みんなの将棋/シャンチーの活動紹介(1)

こんにちは。堅苦しい話に戻ります。笑

5月31日には、各自の将棋類に関する活動の紹介セッションを行いました!将棋のルールなどは、今の時代ならインターネットですぐにわかるもの。むしろ、「その将棋類にはどのような魅力があるのか?」「その将棋類と、普段どのように関わっているのか?」「自分の国では、どれくらいの人が取り組んでいて、どんな人たちがいるのか?」などなど、人と将棋類のかかわり、社会の中での将棋類、に即した発表を各自が行いました。

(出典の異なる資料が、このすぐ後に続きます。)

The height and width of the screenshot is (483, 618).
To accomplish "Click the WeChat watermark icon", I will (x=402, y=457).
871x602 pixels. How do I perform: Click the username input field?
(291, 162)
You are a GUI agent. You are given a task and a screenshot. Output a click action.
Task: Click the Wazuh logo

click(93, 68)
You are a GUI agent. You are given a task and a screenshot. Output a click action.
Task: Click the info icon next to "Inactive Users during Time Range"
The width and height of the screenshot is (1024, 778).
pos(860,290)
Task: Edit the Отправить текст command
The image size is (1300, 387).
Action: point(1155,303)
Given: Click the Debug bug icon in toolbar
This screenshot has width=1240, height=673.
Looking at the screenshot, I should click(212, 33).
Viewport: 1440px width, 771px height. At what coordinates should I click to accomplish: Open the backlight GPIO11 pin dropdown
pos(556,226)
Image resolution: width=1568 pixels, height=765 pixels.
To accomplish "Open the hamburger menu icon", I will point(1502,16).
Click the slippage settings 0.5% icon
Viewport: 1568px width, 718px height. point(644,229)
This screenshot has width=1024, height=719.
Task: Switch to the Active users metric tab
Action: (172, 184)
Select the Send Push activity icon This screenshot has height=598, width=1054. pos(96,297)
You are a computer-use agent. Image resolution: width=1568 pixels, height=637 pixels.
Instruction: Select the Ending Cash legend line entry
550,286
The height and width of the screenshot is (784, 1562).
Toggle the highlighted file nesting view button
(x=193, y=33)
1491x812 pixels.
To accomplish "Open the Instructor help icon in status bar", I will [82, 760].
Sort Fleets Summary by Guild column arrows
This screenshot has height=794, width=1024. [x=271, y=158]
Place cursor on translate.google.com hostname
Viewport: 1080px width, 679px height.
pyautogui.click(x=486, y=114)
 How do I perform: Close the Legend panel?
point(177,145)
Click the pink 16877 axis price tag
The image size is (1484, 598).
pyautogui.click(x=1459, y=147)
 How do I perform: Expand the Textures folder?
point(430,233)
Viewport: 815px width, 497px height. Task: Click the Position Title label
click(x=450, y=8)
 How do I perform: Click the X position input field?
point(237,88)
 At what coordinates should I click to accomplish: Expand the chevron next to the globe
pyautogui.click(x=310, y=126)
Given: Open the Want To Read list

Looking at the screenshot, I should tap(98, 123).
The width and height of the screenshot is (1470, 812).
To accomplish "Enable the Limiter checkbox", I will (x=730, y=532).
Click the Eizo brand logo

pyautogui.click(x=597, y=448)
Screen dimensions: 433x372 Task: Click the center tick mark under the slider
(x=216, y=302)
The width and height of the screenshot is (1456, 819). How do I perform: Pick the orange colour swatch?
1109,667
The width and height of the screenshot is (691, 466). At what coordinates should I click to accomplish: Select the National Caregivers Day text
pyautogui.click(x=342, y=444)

"Activity Sharing"という名前のセッションです。


まずトップバッターはAlexこと李鵬宇くん。北京の首都経済貿易大学をもうすぐ卒業予定で、ビジネスマンになるとのことです。自分の大学のボードゲーム部にて、日本将棋を導入し、10人弱の愛好者を生み出したとのこと。筆者・かずまは隣で議事録をとっています。そのパソコン画面は、スクリーンに映し出されていて、全員がその場で見ることができています。

(発表要約)
・1995年以来、李民生先生によって北京における将棋普及が始まりました。
・中国を見渡せば、上海や広州、青島でも普及が進んでいて、特に上海では10万人以上(!)が将棋の指し方を知っています。北京では推定5万人くらい。
・日本文化をもっと知りたい、というのが動機となっていることもあるようです。
・北京では、インターネットでなら毎日将棋を指している人もいます。
・対面で指す場所は、北京市崇文区にある少年宮。行政府が管理している、お稽古事の教室が集まったような場所です。先生は李民生先生。
・20人から30人くらいのクラスが二つあり、全部で50人ほど。



途中からはAlexと同じ、李民生先生の教え子第一世代、Zhao Chen(チャオ・チェン)も一緒に説明を始めます。チャオ・チェンは北京で育ち、いまは香港の科技大学で学ぶ、英語のとても堪能な学生です。

(引き続き要約)
・中国の子どもの親たちは、子どもたちの健康や教育にとても熱心なので、将棋を学ぶことが子どもに良いと思えば、どんどん学ばせます。
・しかし中学に入って勉強が大変になると、将棋をやめてしまうことも多いのです。
・毎年たくさんの子どもが辞めて、かわりにたくさんの子どもが入ってくる。入れ替わりの激しさは、普及においては弱点になるでしょう。

・今後の課題としては、以下の3つがあげられます。
(1)マンパワー(人手、人材)
李先生は偉大だが、後継者があまりない。
(2)勉強の優先
中国は人口の多さから熾烈な競争が受験などで行われます。そのため、早い段階で将棋をやめてしまう子どもたちも多い。
(3)ファンド・レイズ(資金の問題)
少年宮に割り当てられるお金は限られています。協賛企業を探そうにも、なかなか難しいのが現状です。(ちなみにAISEPは、日本企業であるCANON様、富士通様からスポンサーを頂くことができました。ほかにも、日本企業がスポンサーとなって北京で将棋大会を開催した例があるようです。)